Interessant ist ein Blick auf die einzelnen Regionen im Schuldneratlas. In welchen Regionen hat die Verschuldung zugenommen, in welchen abgenommen? Hierfür stellt Creditreform eine Tabelle mit den zehn größten Gewinnern und Verlierern bei den Überschuldungsquoten zusammen.

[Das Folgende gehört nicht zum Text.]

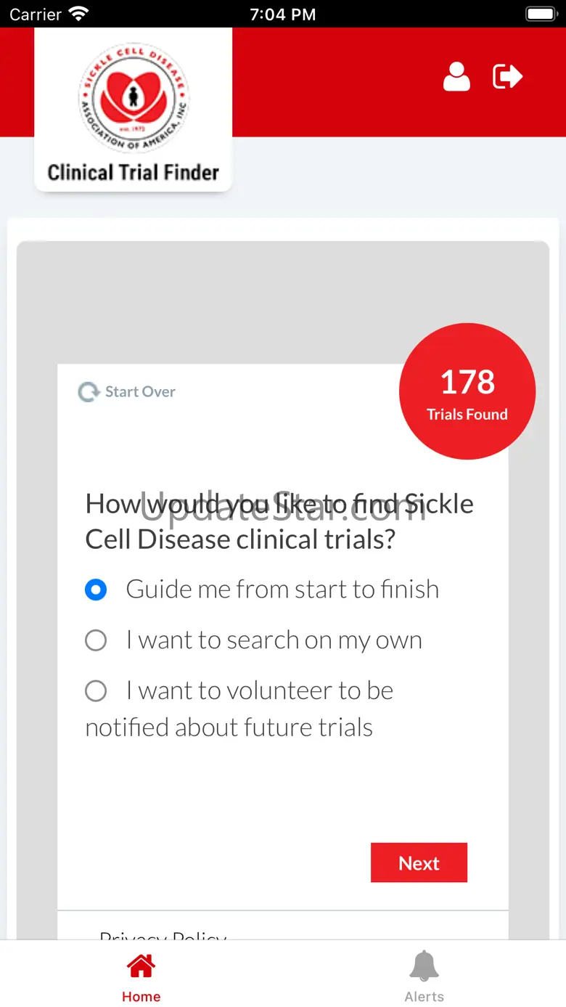
Task: Tap the Wi-Fi icon in status bar
Action: [x=78, y=14]
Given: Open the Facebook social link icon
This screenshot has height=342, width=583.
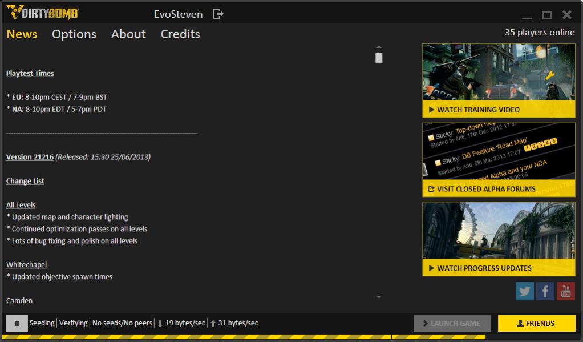Looking at the screenshot, I should 545,291.
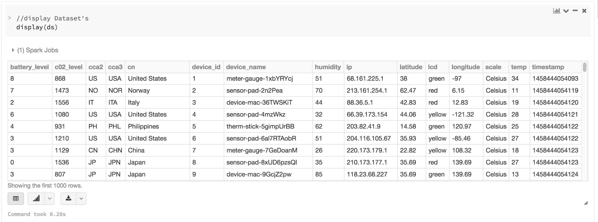Click the temp column header
The height and width of the screenshot is (222, 598).
tap(518, 67)
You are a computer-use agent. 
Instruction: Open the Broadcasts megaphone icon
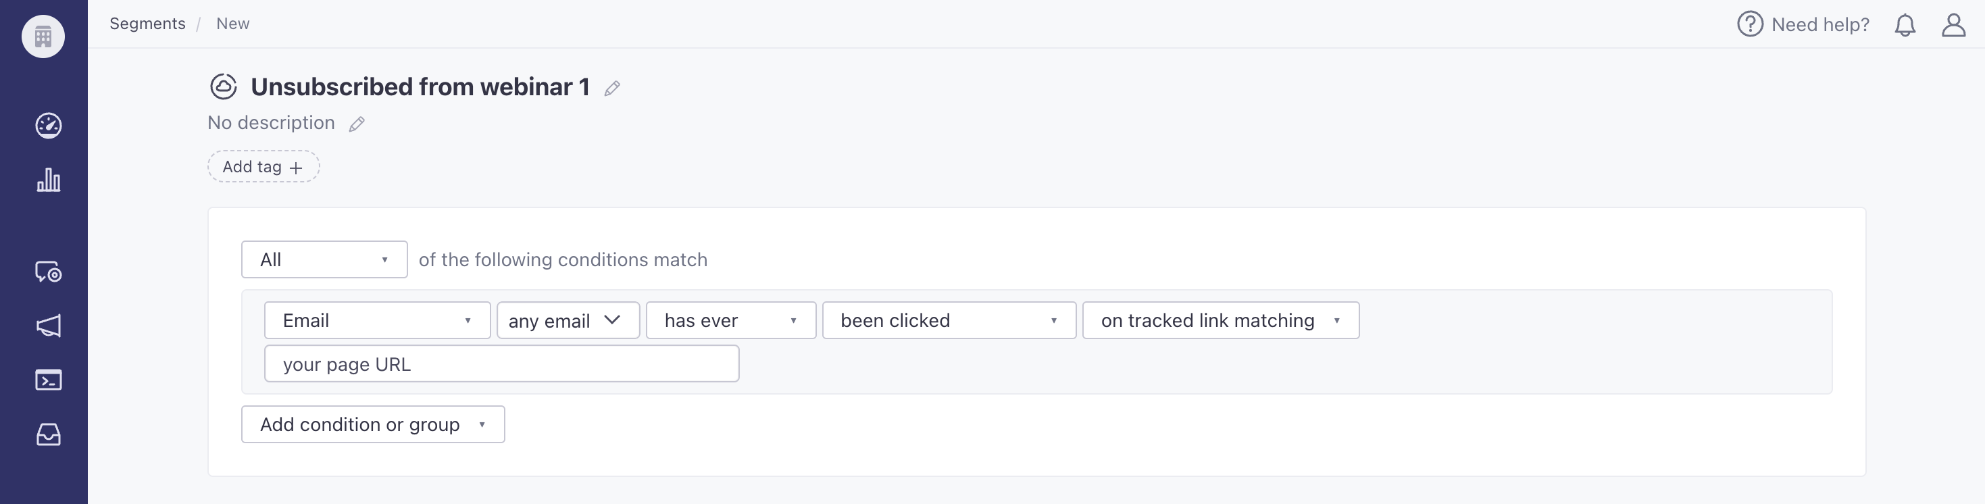coord(49,326)
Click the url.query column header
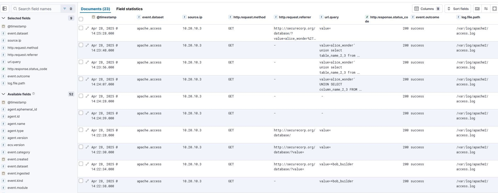 pyautogui.click(x=331, y=17)
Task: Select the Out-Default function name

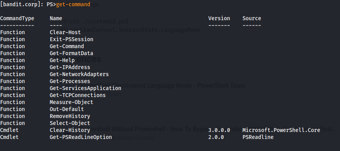Action: pos(67,109)
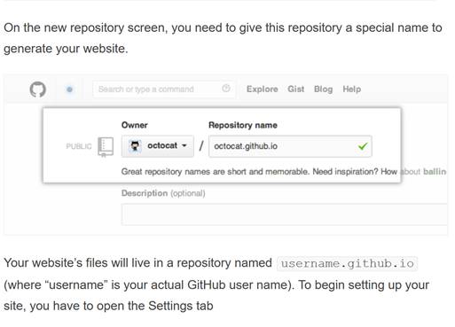Open the octocat owner dropdown
Viewport: 455px width, 327px height.
click(x=158, y=146)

Dabei zeigt sich, dass Bremerhaven (-0,9 Prozentpunkte), Pforzheim (-0,81 Prozentpunkte) und Flensburg (-0,78 Prozentpunkte) die Überschuldungsquote am stärksten abbauen konnten. Dafür gibt es zwei Gründe: Zum einen haben die Menschen vor Ort demnach tatsächlich gespart, sodass es inzwischen etwas weniger Überschuldungsfälle gibt. Zum anderen gab es in diesen Kreisen ein besonders großes Bevölkerungswachstum. Mathematisch gesprochen heißt das: Die Zahl der Überschuldungsfälle im Zähler ist leicht rückläufig, die Zahl der Einwohner im Nenner steigt deutlich. Beides führt dazu, dass das Ergebnis – die Überschuldungsquote – kleiner wird.

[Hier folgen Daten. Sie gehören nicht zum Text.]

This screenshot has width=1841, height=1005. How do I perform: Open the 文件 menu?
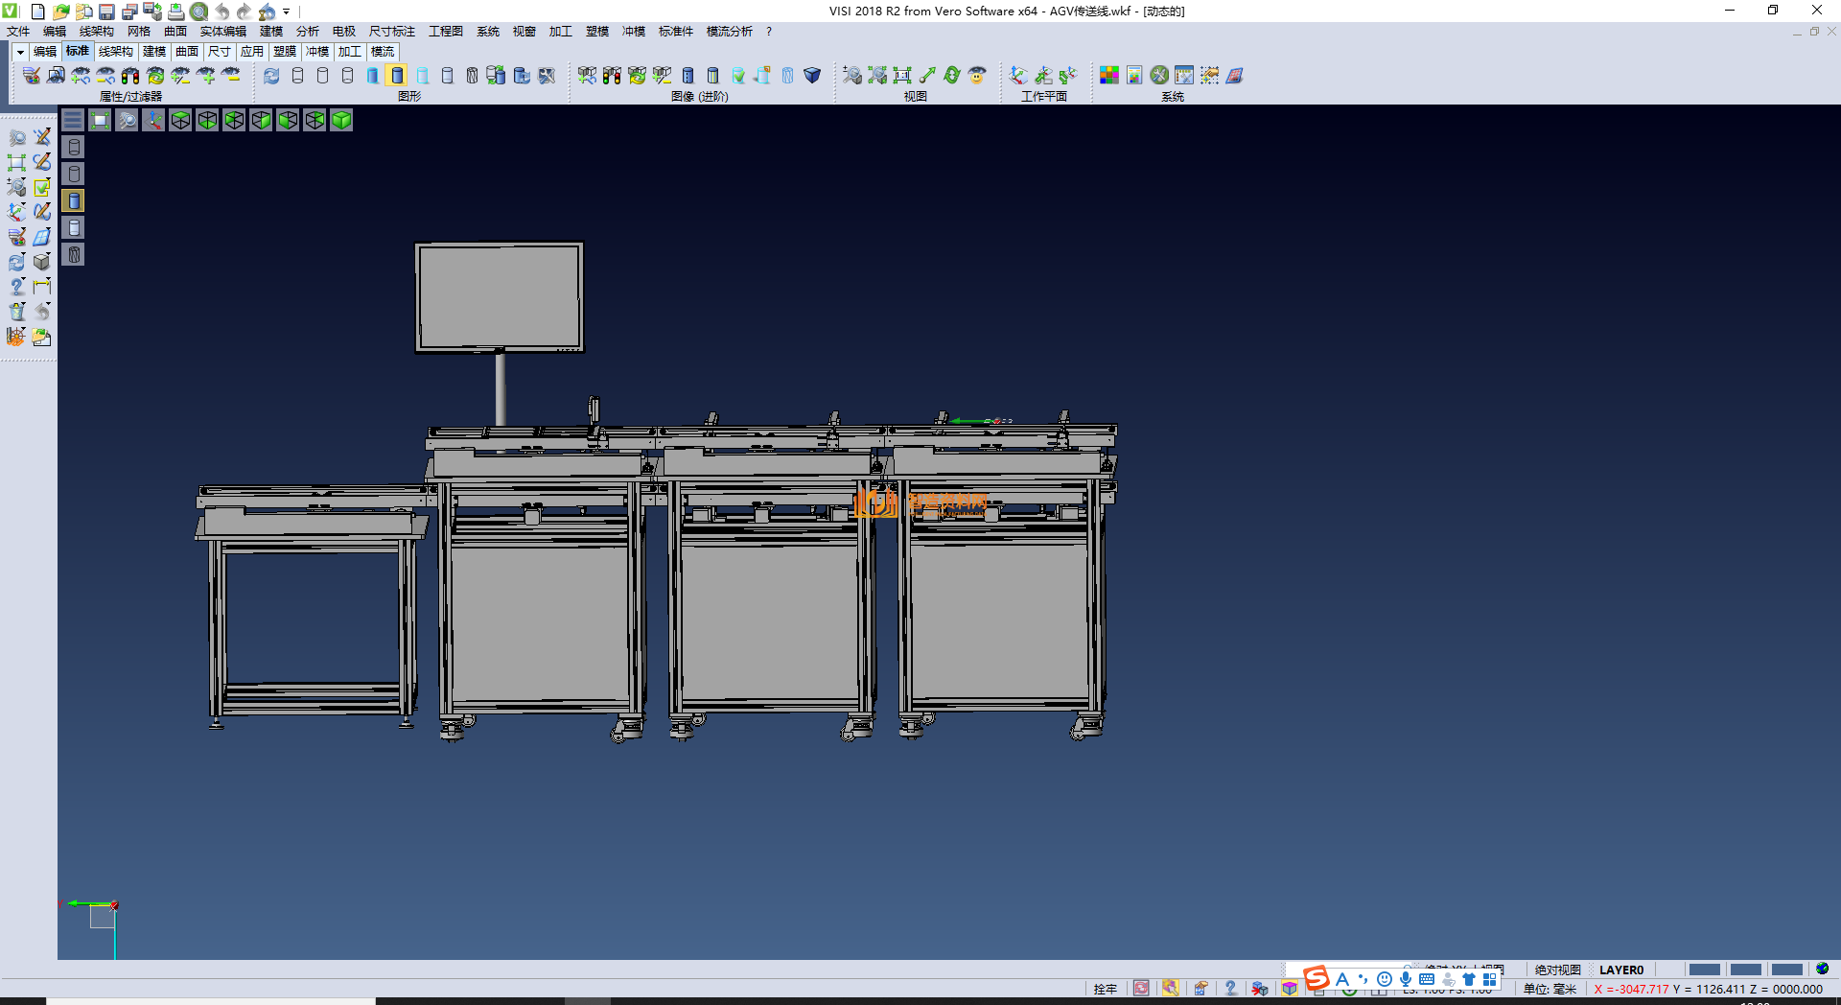pyautogui.click(x=18, y=32)
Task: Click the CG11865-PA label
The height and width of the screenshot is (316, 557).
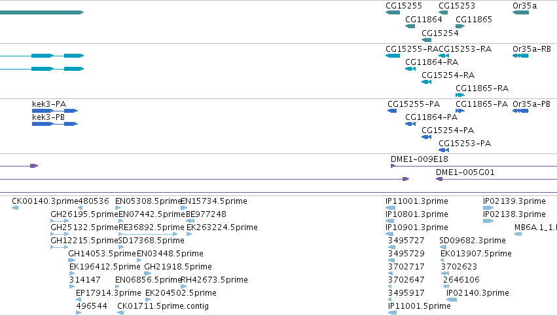Action: 482,104
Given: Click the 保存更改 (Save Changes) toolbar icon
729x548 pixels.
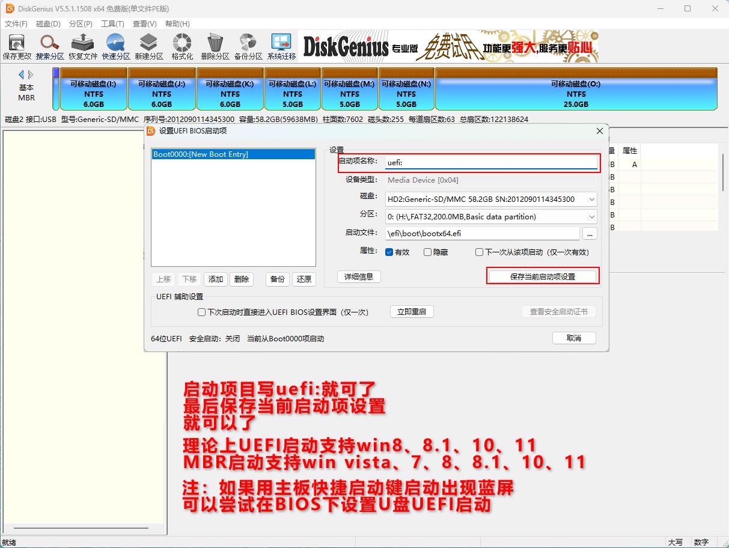Looking at the screenshot, I should click(17, 46).
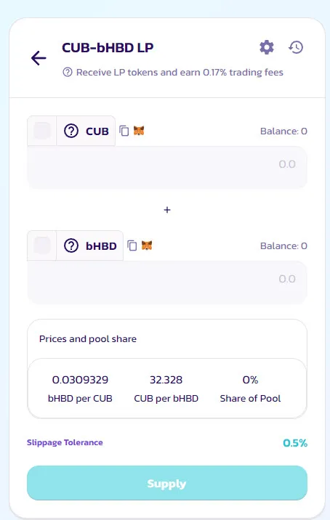Copy the bHBD token address
The image size is (330, 520).
132,245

Aus den gleichen Gründen stehen Halle (Saale) (+0,4), Holzminden (+0,39) und Trier (+0,36) oben auf der Verlierseite. Sie hatten besonders stark mit Bevölkerungsverlusten zu kämpfen. Allein aus Halle (Saale) zogen (inklusive Zensus-Effekt) fünf Prozent der Menschen im vergangenen Jahr weg.

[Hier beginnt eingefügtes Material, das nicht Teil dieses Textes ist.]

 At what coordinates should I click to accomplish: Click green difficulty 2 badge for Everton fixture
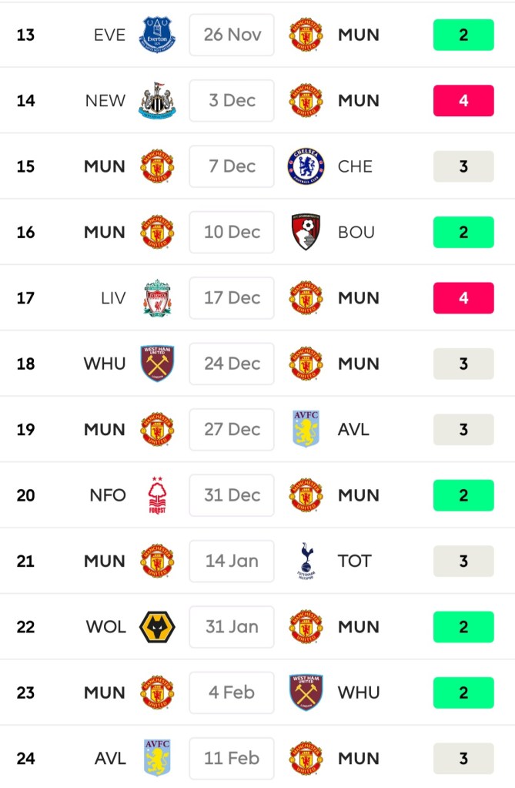click(x=463, y=35)
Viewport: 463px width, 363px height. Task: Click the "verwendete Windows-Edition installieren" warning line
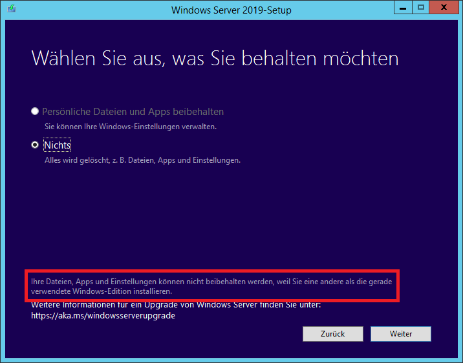[102, 292]
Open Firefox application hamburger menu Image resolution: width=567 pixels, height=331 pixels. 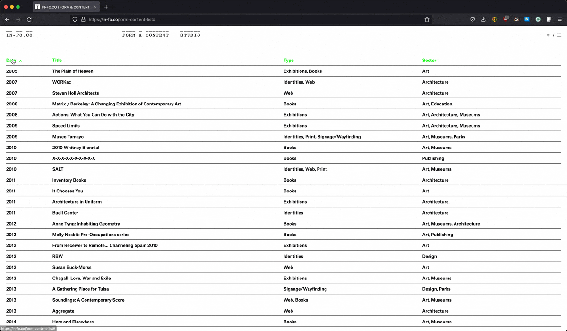click(559, 20)
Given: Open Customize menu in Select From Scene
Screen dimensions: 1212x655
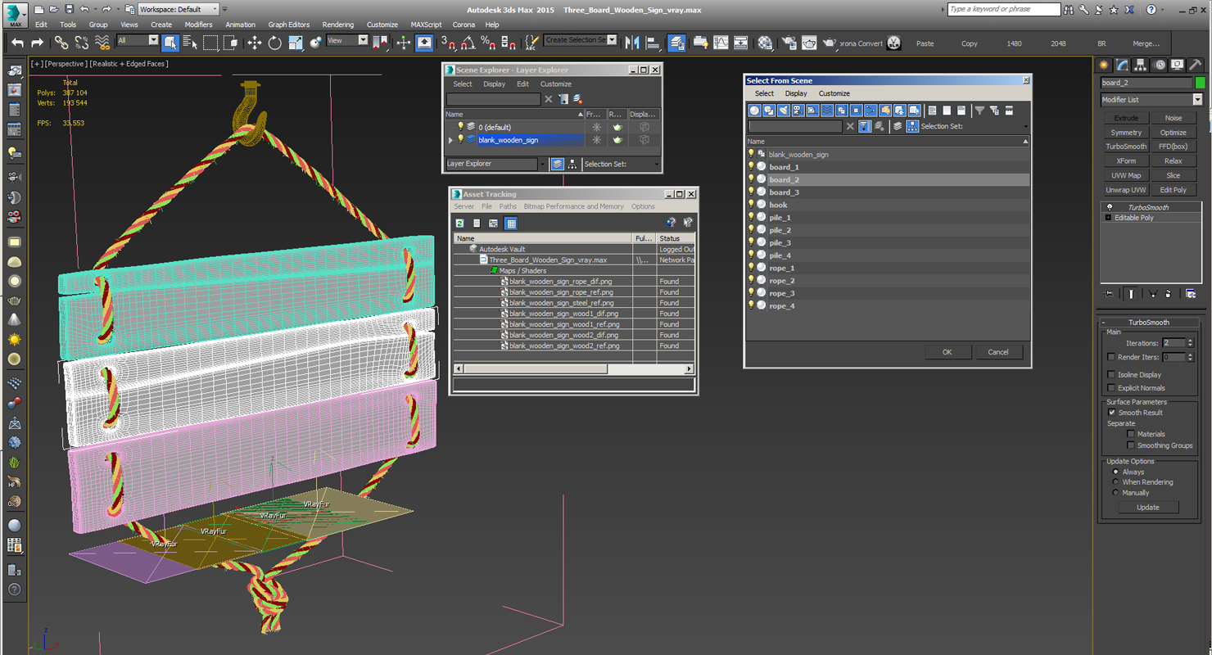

Grundsätzlich bleiben die Trends hier aber gleich: vor allem im Ruhrgebiet und in weiten Teilen von Sachsen-Anhalt ist der Anteil überschuldeter Verbraucher auffallend hoch. An der Spitze stehen hier weiterhin Bremerhaven, Pirmasens und Gelsenkirchen. Auf der Gegenseite sind die Menschen in Eichstätt, Erlangen-Höchstadt und Schweinfurt besonders selten überschuldet. Aber: In den vergangenen 20 Jahren ist es immerhin gelungen, dass die Schuldenquote vor allem in ostdeutschen Ländern deutlich zurückgedrängt werden konnte. Unter den zehn Kreisen mit den höchsten Rückgängen seit 2004 befinden sich acht aus dem Osten Deutschlands.
Erstmals untersuchte Creditreform auch, inwieweit die Überschuldung von Verbrauchern und die Innovationskraft der Unternehmen korrelieren. Das Ergebnis sei dabei eindeutig, wie Creditreform schreibt: "Die Daten zeigen, dass die Innovationskraft der Unternehmen einer Region offensichtlich in vielen Kreisen und kreisfreien Städten positiven Einfluss auf die sozioökonomische Lage der Verbraucher hat. In diesen liegt die Überschuldungsquote zum Teil deutlich unter dem Durchschnitt."
Sprich: dort, wo die Unternehmen besonders innovativ sind, sind auch weniger Menschen überschuldet. Das sei besonders in den Innovations-Hochburgen Jena und Freiburg zu sehen. Anders sieht es in Herne und dem Altmarkkreis Salzwedel aus, sie gelten als besonders strukturschwache und innovationsarme Regionen.